2015 Latest Caselaw 9571 Del

Citation : 2015 Latest Caselaw 9571 Del
Judgement Date : 23 December, 2015

Delhi High Court
Abhinav Steels And Power Limited vs ... on 23 December, 2015
Author: Sudershan Kumar Misra
                  IN THE HIGH COURT OF DELHI
             COMPANY APPLICATION (MAIN) NO. 181/2015
                                     Reserved on 7th December, 2015
                         Date of pronouncement: 23rd December, 2015
In the matter of
The Companies Act, 1956 & the Companies Act, 2013 (to the extent
applicable):
And
Application under Sections 391, 392 & 394 of
the Companies Act, 1956 read with Rules 6 &
9 of the Companies (Court) Rules, 1959
Scheme of Arrangement between:
Abhinav Steels and Power Limited
                                           Applicant/Demerged Company
       AND
RS Ingot and Billet Private Limited
                                      Applicant/Resulting Company No. 1
Siddhartha Rolling and Energy Private Limited
                                     Applicant/Resulting Company No. 2
                               Through    Mr.  P.   Nagesh     with
                               Mr.Ashutosh Gupta, Advocates for the
                               applicants
SUDERSHAN KUMAR MISRA, J.

1. This joint application has been filed under Sections 391, 392 & 394

of the Companies Act, 1956 read with Rules 6 & 9 of the Companies

(Court) Rules, 1959 by the applicant companies seeking directions of this

court to dispense with the requirement of convening the meetings of their

equity shareholders, secured and unsecured creditors and for convening

a meeting of the secured creditors of the demerged company to consider

and approve, with or without modification, the proposed Scheme of

Arrangement between Abhinav Steels and Power Limited (hereinafter

referred to as the demerged company) and RS Ingot and Billet Private

Limited (hereinafter referred to as the resulting company no. 1) and

Siddhartha Rolling and Energy Private Limited (hereinafter referred to as

the resulting company no. 2).

2. The registered offices of the demerged and resulting companies

are situated at New Delhi, within the jurisdiction of this Court.

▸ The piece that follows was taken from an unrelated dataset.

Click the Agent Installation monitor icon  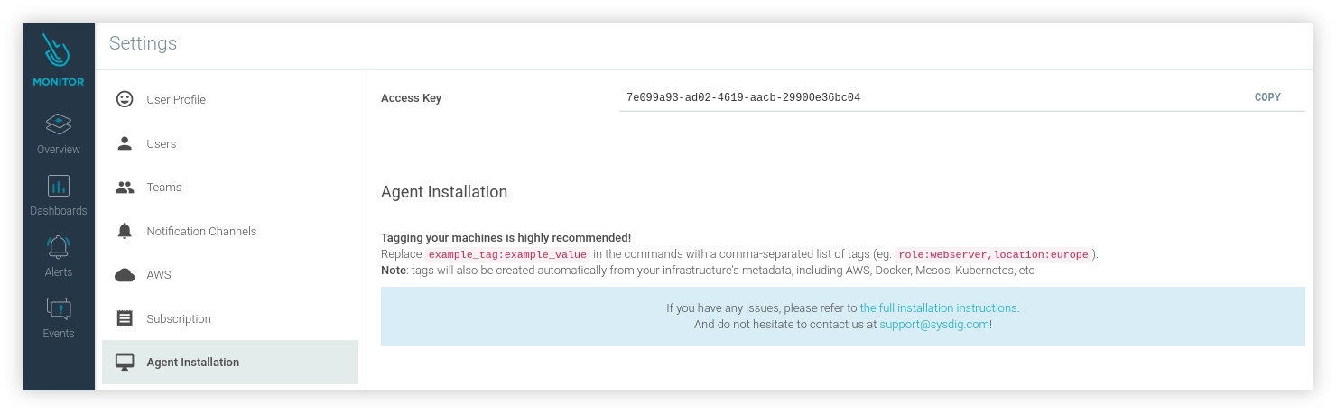tap(125, 363)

3. The demerged company was originally incorporated under the

Companies Act, 1956 on 5th October, 1987 with the Registrar of

Companies, NCT of Delhi & Haryana at New Delhi under the name and

style of Abhinav Steels Private Limited. The company changed its name

to Abhinav Steels Limited and obtained the fresh certificate of

incorporation on 27th June, 2011. The company again changed its name

to Abhinav Steels and Power Limited and obtained the fresh certificate of

incorporation on 23rd May, 2012.

4. The resulting company no. 1 was incorporated under the

Companies Act, 2013 on 16th August, 2012 with the Registrar of

Companies, NCT of Delhi & Haryana at New Delhi.

5. The resulting company no. 2 was incorporated under the

Companies Act, 1956 on 31st May, 2012 with the Registrar of

Companies, NCT of Delhi & Haryana at New Delhi.

6. The present authorized share capital of the demerged company is

Rs.50,00,00,000/- divided into 50,00,000 equity shares of Rs.100/- each.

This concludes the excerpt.